3. Henüz mantıklı bir şekilde tartışmanın zamanı değil. Çocuğun durumu provoke etmiş olabileceğini, gerçek olsa bile,öne sürmeyin. Böyle bir eylem, aranızda bir bariyer oluşmasına ve çocuğunuzun onu anlamadığınızı düşünmesine neden olabilir.

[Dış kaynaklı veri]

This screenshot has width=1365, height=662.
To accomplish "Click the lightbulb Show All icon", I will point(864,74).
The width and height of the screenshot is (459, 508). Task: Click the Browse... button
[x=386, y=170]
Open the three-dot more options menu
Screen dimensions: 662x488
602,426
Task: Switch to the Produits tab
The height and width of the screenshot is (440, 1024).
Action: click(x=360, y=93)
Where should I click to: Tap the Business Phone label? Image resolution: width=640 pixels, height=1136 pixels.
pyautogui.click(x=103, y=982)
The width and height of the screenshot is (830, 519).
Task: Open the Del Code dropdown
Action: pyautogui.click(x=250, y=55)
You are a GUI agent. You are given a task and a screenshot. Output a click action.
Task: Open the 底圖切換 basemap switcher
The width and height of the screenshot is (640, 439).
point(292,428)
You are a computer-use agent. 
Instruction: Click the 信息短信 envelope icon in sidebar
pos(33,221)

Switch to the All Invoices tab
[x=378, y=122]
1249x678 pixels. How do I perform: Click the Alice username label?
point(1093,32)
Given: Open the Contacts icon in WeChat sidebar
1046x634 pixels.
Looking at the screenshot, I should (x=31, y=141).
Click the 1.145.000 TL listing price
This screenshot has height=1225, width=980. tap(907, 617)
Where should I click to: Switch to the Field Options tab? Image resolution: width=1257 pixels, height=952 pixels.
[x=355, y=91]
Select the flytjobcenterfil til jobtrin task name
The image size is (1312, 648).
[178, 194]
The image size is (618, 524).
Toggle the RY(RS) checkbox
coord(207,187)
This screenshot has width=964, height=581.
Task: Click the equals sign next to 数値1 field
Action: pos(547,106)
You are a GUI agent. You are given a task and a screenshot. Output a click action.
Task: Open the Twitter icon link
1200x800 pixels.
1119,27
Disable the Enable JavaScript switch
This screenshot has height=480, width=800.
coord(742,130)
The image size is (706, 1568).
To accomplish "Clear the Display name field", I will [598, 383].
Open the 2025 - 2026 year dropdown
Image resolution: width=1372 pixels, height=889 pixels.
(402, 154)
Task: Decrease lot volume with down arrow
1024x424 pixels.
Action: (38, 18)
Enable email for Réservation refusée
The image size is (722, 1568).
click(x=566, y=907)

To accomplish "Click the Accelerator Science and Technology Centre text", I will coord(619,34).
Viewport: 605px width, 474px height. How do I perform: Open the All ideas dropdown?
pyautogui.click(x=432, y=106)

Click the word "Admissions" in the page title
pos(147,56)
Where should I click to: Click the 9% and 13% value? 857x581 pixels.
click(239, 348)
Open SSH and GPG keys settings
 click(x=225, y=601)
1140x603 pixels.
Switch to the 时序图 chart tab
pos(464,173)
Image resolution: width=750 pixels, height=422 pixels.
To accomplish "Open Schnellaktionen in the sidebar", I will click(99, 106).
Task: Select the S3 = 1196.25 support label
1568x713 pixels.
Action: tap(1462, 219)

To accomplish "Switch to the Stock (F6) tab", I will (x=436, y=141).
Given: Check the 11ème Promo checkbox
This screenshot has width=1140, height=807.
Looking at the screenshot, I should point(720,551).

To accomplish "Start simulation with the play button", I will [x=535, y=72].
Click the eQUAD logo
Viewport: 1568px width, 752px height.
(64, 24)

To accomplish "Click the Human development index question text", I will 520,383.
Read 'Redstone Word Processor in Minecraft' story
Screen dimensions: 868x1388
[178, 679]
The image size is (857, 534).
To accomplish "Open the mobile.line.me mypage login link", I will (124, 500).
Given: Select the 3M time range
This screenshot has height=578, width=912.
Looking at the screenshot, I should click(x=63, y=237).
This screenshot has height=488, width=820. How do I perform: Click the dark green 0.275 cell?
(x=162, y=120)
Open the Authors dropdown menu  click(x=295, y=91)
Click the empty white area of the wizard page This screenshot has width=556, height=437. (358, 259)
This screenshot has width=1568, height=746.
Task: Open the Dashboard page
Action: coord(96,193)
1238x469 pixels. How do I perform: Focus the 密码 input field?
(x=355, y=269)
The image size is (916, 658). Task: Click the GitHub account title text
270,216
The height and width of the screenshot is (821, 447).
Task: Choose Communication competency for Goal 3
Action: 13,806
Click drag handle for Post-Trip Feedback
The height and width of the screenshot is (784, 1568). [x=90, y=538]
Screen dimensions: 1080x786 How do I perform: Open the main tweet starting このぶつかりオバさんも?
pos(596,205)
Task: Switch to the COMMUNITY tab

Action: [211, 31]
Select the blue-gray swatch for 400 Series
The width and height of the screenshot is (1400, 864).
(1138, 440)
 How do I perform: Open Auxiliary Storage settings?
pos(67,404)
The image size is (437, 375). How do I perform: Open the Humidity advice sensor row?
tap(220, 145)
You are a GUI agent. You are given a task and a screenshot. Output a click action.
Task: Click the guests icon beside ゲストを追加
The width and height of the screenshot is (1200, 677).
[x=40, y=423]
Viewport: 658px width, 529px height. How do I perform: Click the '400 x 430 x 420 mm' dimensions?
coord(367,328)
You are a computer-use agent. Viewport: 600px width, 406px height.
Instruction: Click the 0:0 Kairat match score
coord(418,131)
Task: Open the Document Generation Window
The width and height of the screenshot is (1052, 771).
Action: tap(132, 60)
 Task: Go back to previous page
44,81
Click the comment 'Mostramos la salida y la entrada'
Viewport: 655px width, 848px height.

4. Gerekli olan gerçek empati. Çocuğunuzun, duygularını anladığınız ve aynı şekilde hissettiğinizi anlaması önemlidir. Benzer sorunlarla sizin de - belki internette değil ama yüz yüze - karşılaştığınızı ve zor bir durum olduğunu açıklayın. Sizin durumunuzun daha zor veya baş edecek kuvveti kendinizde bulduğunuzu öne sürmeyin. O sırada ihtiyaç duyduğunuz şeyin birinin sizi dinlemesi, anlaması ve yanınızda olması olduğunu söyleyin.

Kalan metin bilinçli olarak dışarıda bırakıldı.